What the exercise asks —
Turn the stretch of the records from the start through the line containing "at that location." into a Markdown table with the columns Row and Line, numbering each line and skipping blank ones. Leave the pictures out.

[Extracted data entries]
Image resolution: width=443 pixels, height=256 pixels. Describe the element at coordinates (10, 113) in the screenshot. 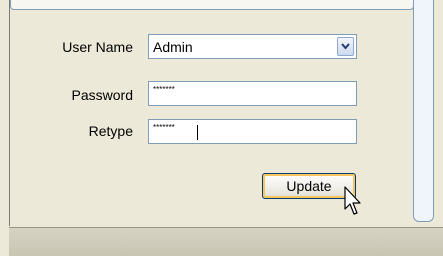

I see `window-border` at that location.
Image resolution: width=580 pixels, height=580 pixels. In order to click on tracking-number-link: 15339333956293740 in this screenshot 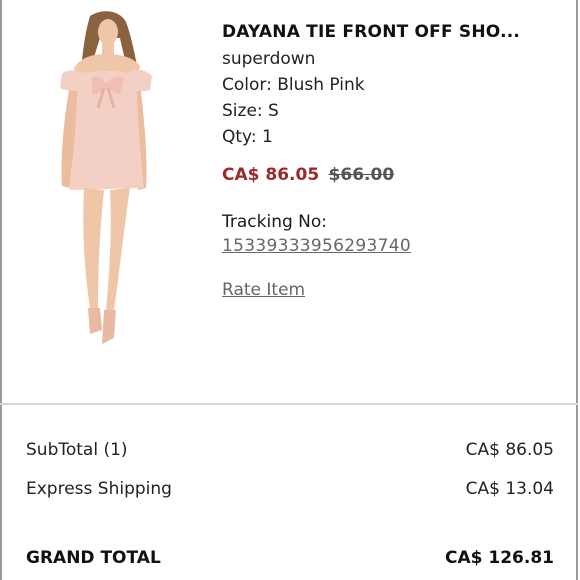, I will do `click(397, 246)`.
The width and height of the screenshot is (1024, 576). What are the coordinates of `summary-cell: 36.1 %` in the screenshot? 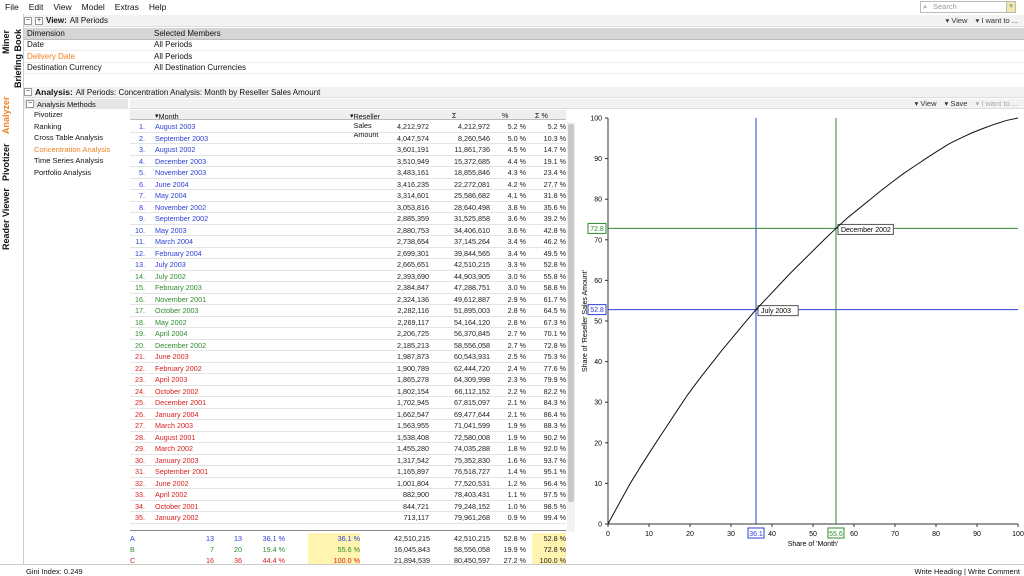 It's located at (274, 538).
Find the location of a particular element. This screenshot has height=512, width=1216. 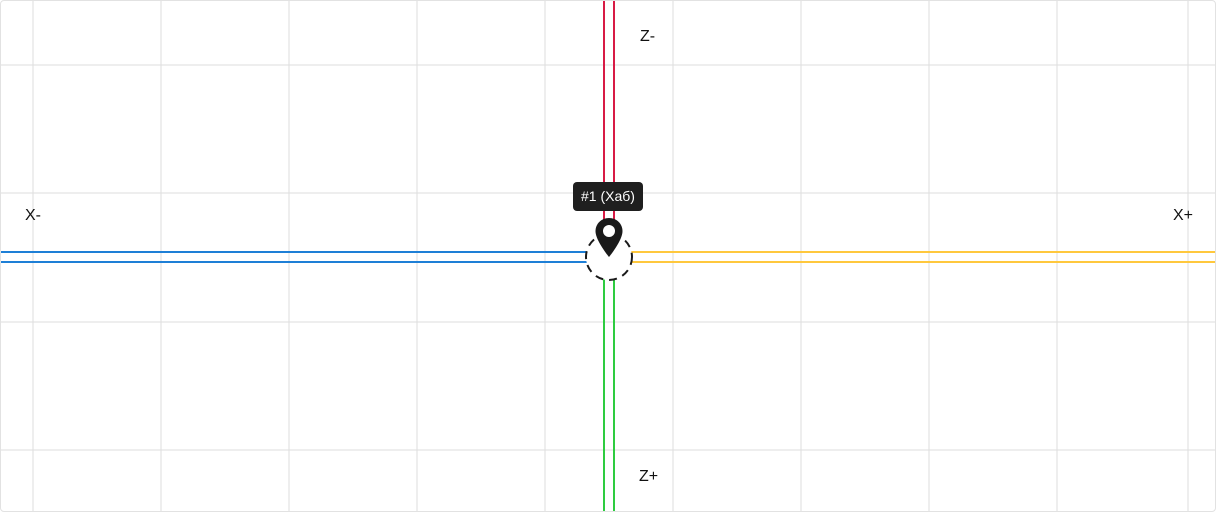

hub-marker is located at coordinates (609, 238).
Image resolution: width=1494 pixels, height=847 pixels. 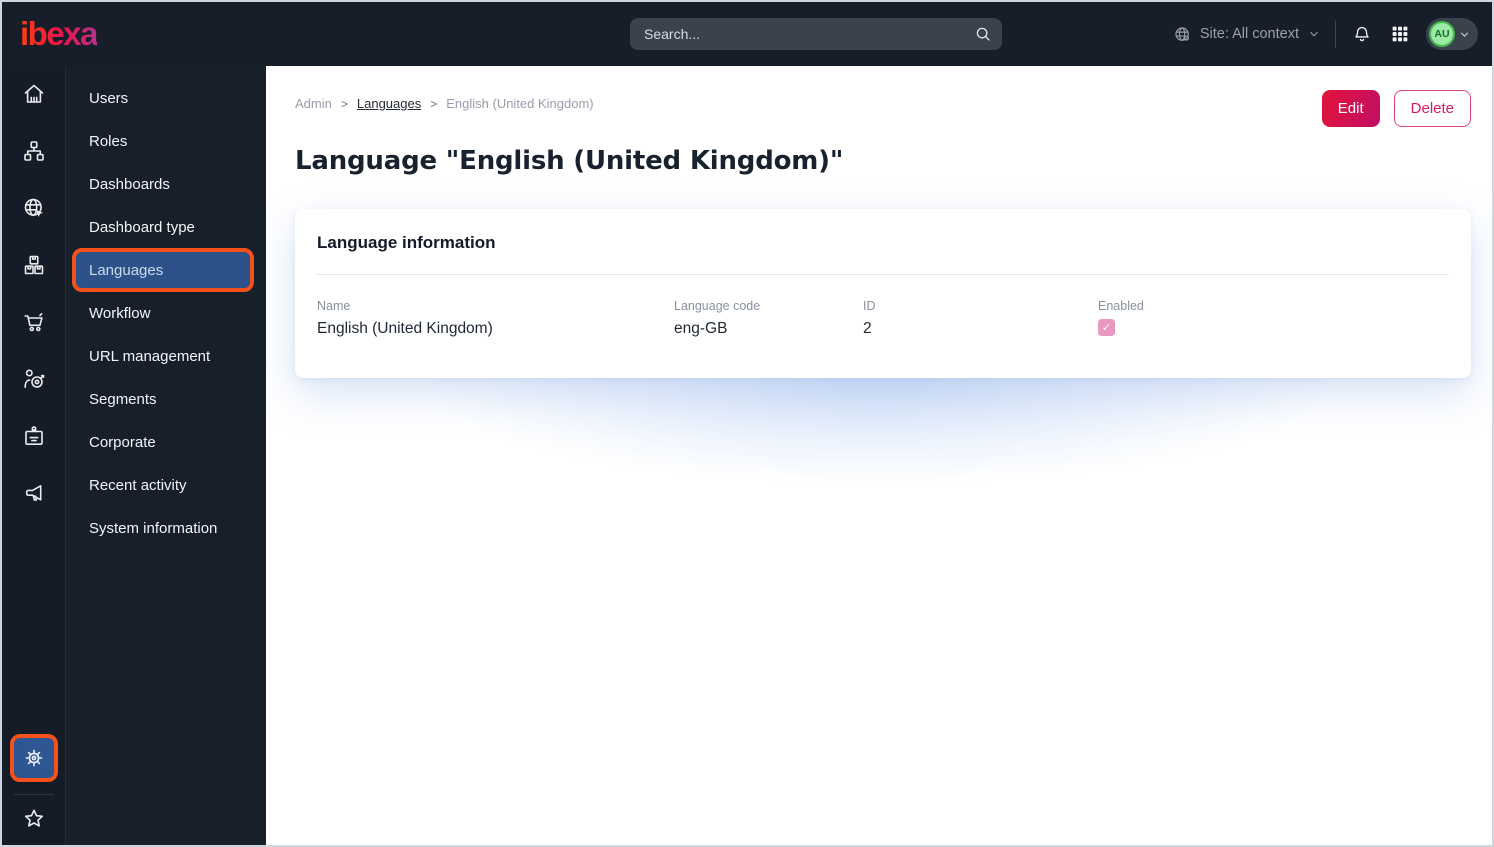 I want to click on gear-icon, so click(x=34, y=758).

Response area —
| Row | Line |
|---|---|
| 1 | Image resolution: width=443 pixels, height=256 pixels. Describe the element at coordinates (10, 113) in the screenshot.  |
| 2 | I see `window-border` at that location. |